What an strange, unforgettable experience to be sleeping on a crowded three tiered overnighter train to Jaipur and be woken up early in the morning to the sound of a man walking by chanting "chaaaiiiieeee", not to mention several other men letting out some bellowing farts and horking up their morning phlegm....Oh what a joy! 

We'd planned the first three weeks of our trip in India so that we'd be able to fit in the Elephant festival in the capital city of Rajasthan, Jaipur. Unfortunately when the time arrived, we were quite disappointed as the event catered mostly to tourists and was badly organized. People crowded around the field taking pictures of the elephants and festivities, not allowing for many others to see what was going on from the stands.  Sitting on the side lines was not an option.  Imagine that! An Indian festival filled with chaos! No matter though. It was still nice to get up close to the beautifully decorated elephants. It was also interesting to see piles of wood about the size of a person at many of the street intersections which were lit on fire just before sundown for worshipping purposes, in connection with India's Holi Festival. 

Jaipur was a typical, hectic Indian city where tourists were constantly hassled for rickshaw rides or by shop vendors trying to lour you into stores for "just looking!" or "looking is free" purposes. Nevertheless one always has to appreciate the different sites and experiences.

The next day was Holi Festival, a holiday throughout India, where people smear eachothers faces and heads with every possible colour of food colouring powder while saying "Happy Holi"! We were a bit shy at first to leave the comforts of our hotel when we could hear all the commotions on the street but realized we couldn't miss out on such a unique festival.
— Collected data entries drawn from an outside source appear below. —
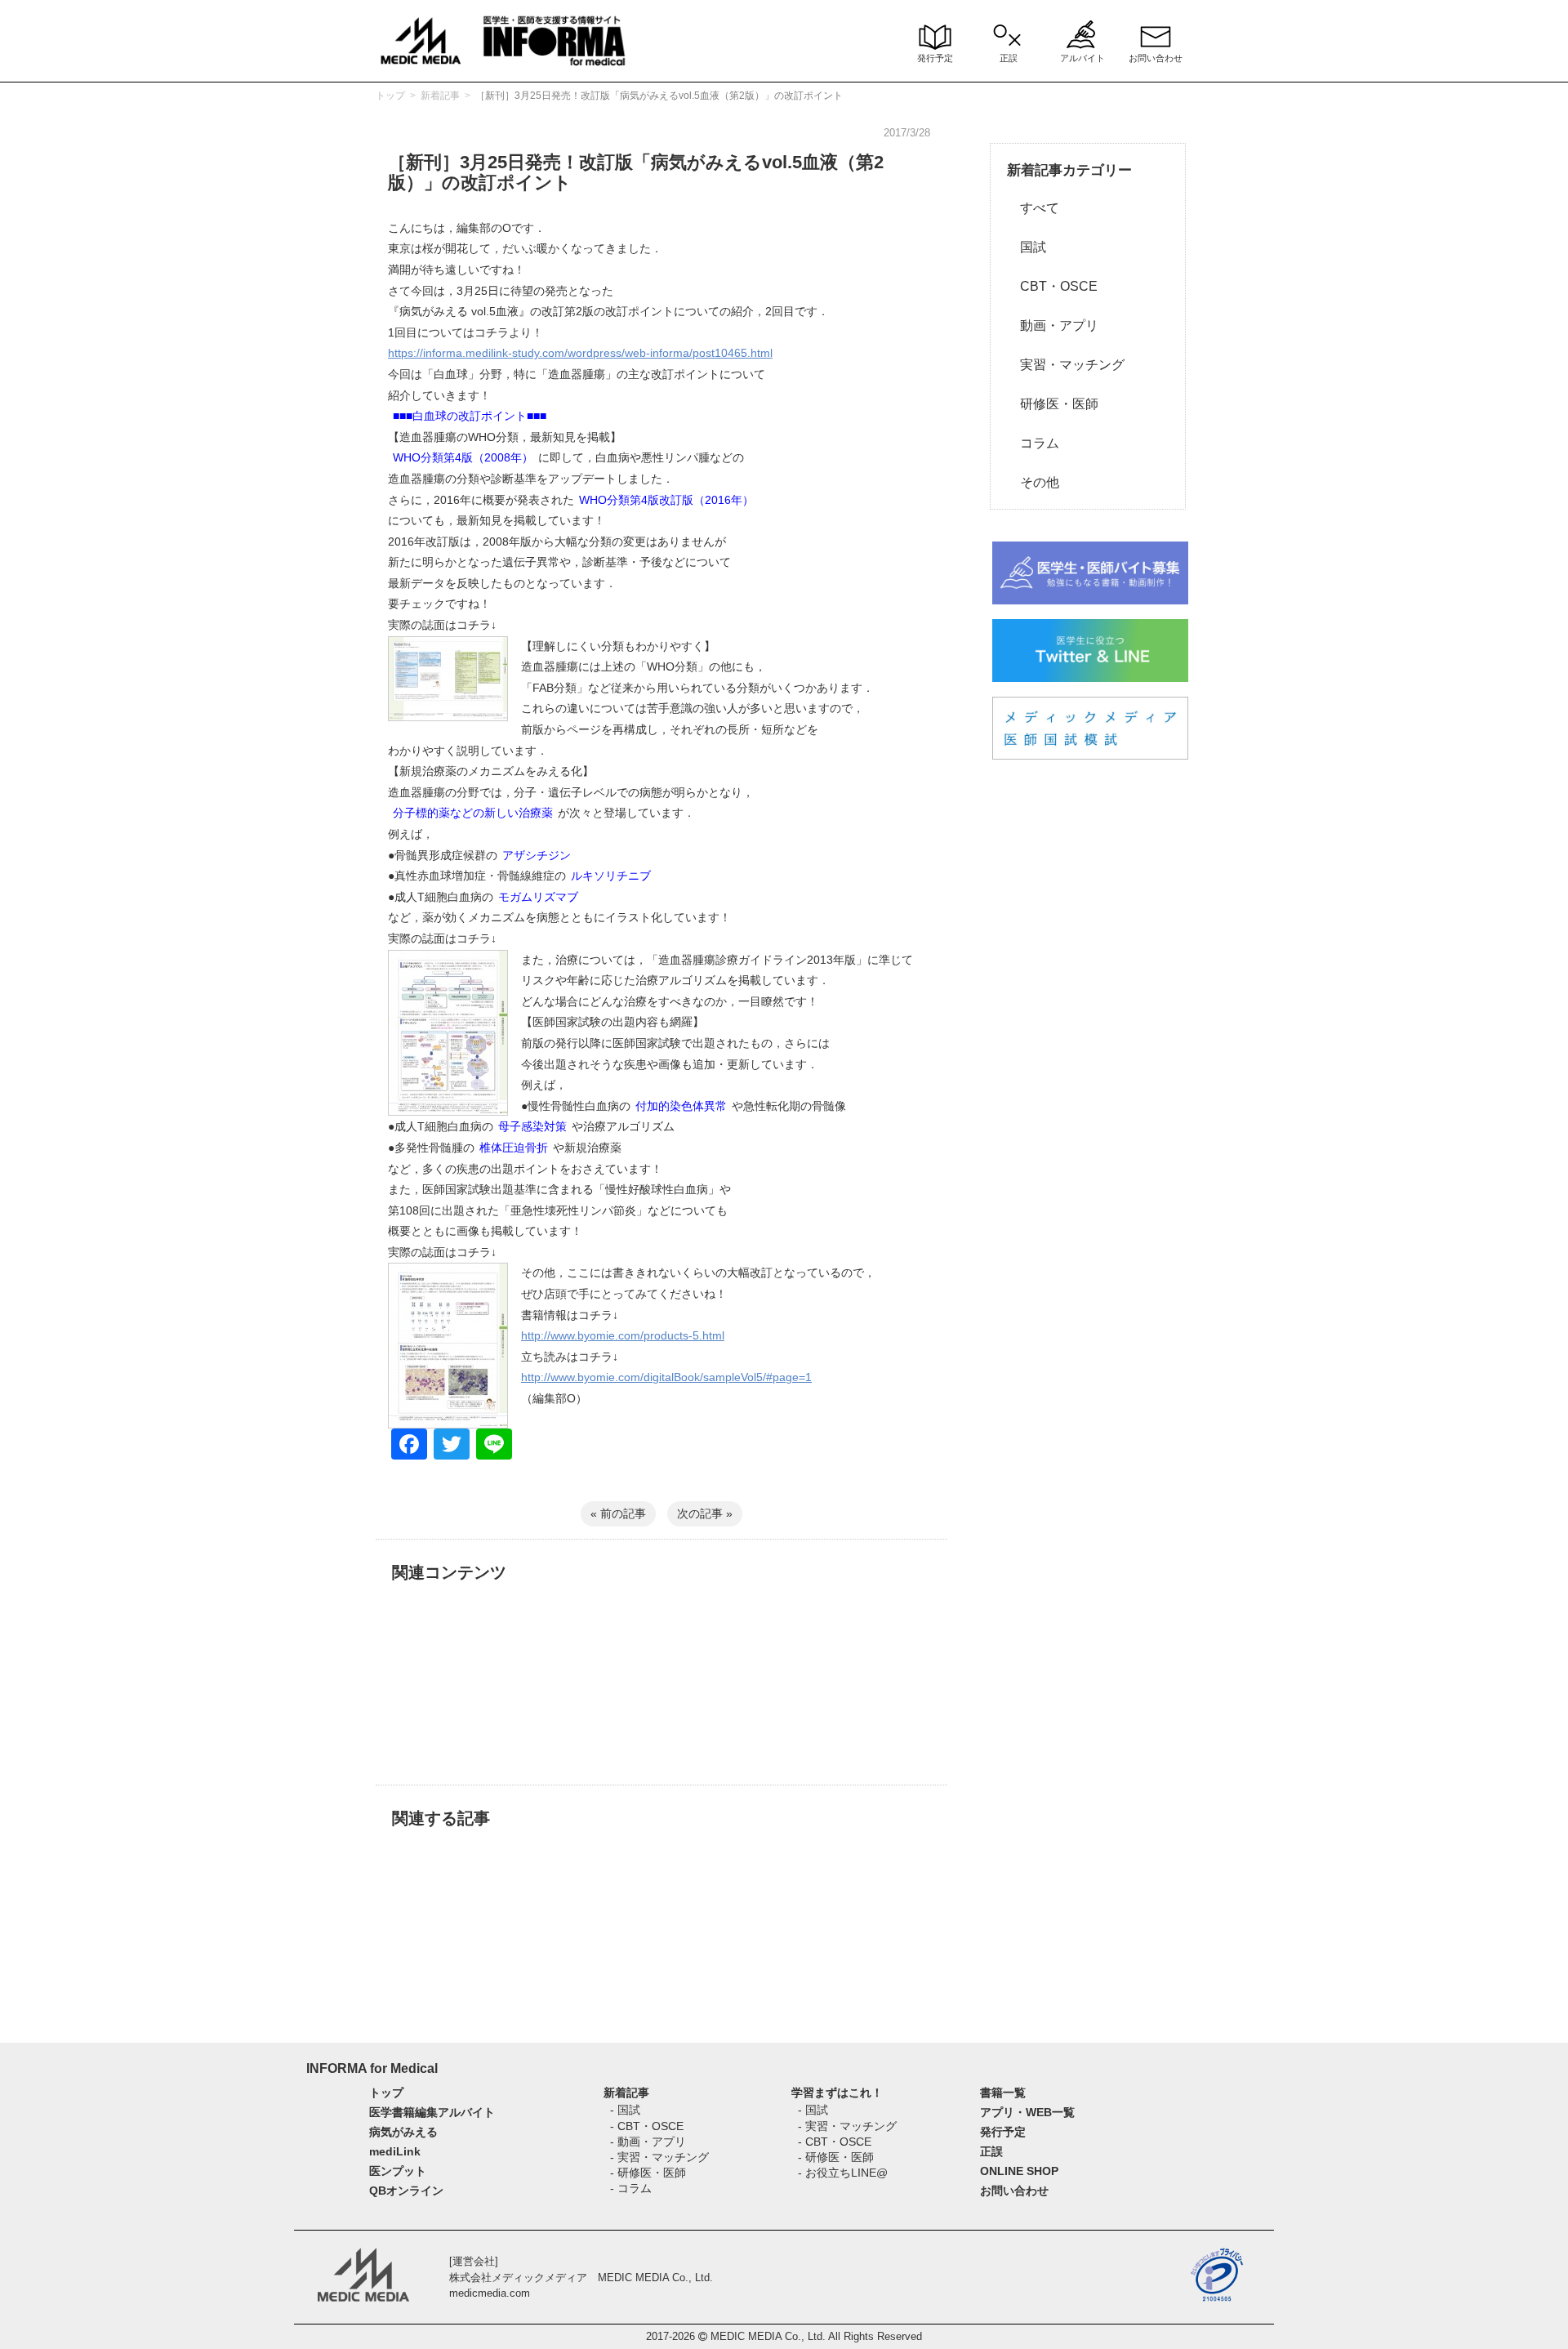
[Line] (494, 1446)
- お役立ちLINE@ (843, 2172)
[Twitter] (451, 1446)
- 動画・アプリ (648, 2141)
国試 (1026, 247)
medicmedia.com (489, 2293)
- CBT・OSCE (647, 2126)
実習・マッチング (1066, 365)
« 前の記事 (618, 1513)
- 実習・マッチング (659, 2157)
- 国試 (625, 2109)
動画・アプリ (1052, 325)
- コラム (631, 2188)
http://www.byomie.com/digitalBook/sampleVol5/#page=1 (666, 1377)
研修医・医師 (1052, 404)
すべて (1033, 208)
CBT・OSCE (1052, 286)
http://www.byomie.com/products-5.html (622, 1335)
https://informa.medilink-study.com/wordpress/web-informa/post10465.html (580, 352)
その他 (1033, 482)
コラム (1033, 443)
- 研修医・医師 (648, 2172)
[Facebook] (409, 1446)
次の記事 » (705, 1513)
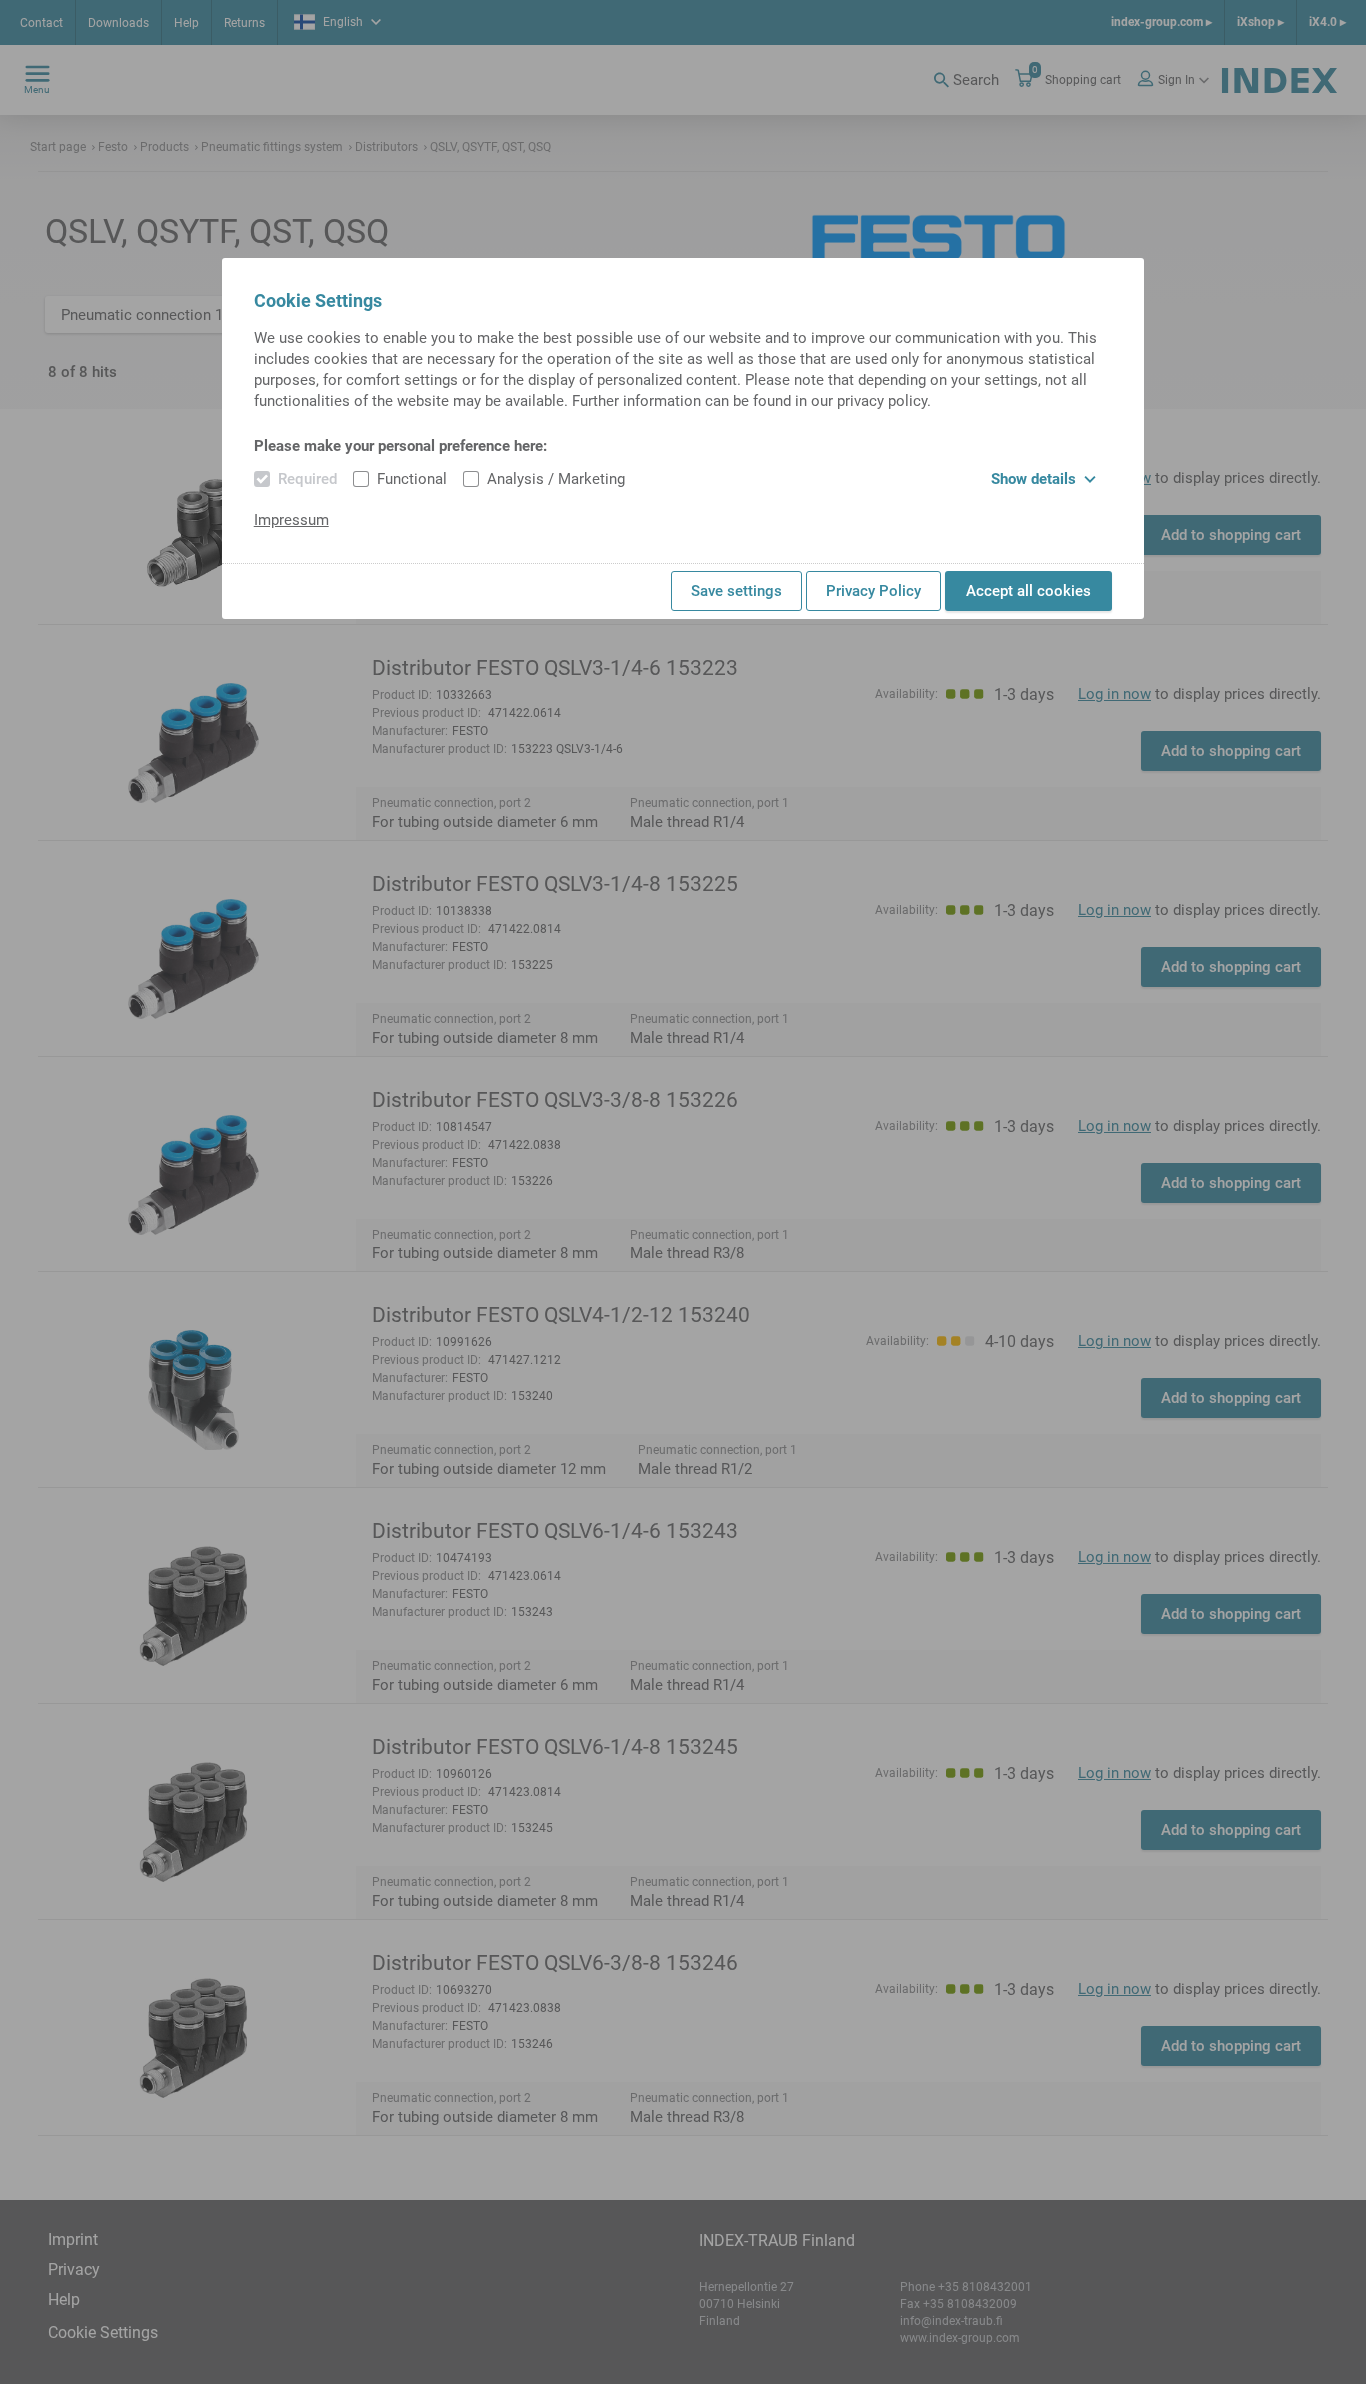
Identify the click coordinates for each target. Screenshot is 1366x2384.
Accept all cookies (1028, 591)
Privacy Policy (873, 591)
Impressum (291, 520)
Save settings (736, 591)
The experience of being cheerfully approached and doused by locals while walking along the street was fun except when some of the young men took advantage of the situation and got in some cheap grabs, nothing too serious but annoying to say the least. A few hours of getting holied was enough for us and we headed back to the hotel for a good soaking.

From Jaipur we made our way to Agra to see the Taj Mahal.  The Taj was an amazingly beautiful mausoleum.  It was built in memory of to the Muslim Shah Jahan deceased wife and queen Mumtaz Mahal, who died in childbirth. Set right next to the Yamuna river it was an impressive piece of architecture, made entirely out of white marble, it looked almost surreal.  Such a great feeling to be standing next to and seeing in real life a monument that you feel like you know so well and have seen in so many pictures.  It was well worth the visit.  

We also took a day trip from Agra to a place called Fatehpur Sikri.  The fort and palace were constructed between 1571 and 1585 as a new headquarters for the Mughal Emperor Akhbar.  The fort and palace were abandoned due to a lack of water after his death and have therefore, been very well preserved over the years.  The palace buildings and area were very nice to visit, and the impressive Fatehpur Sikri Gate, which is 54m high, was incredible.  We left before the sun got too high in the sky back for Agra and some room fan action. 


After a few nights in Agra relaxing and shopping we made our way by train to Varanasi, on a three tiered AC car this time.  We figured that we would give ourselves a step up in classes as compared to our overnight Rajastan train.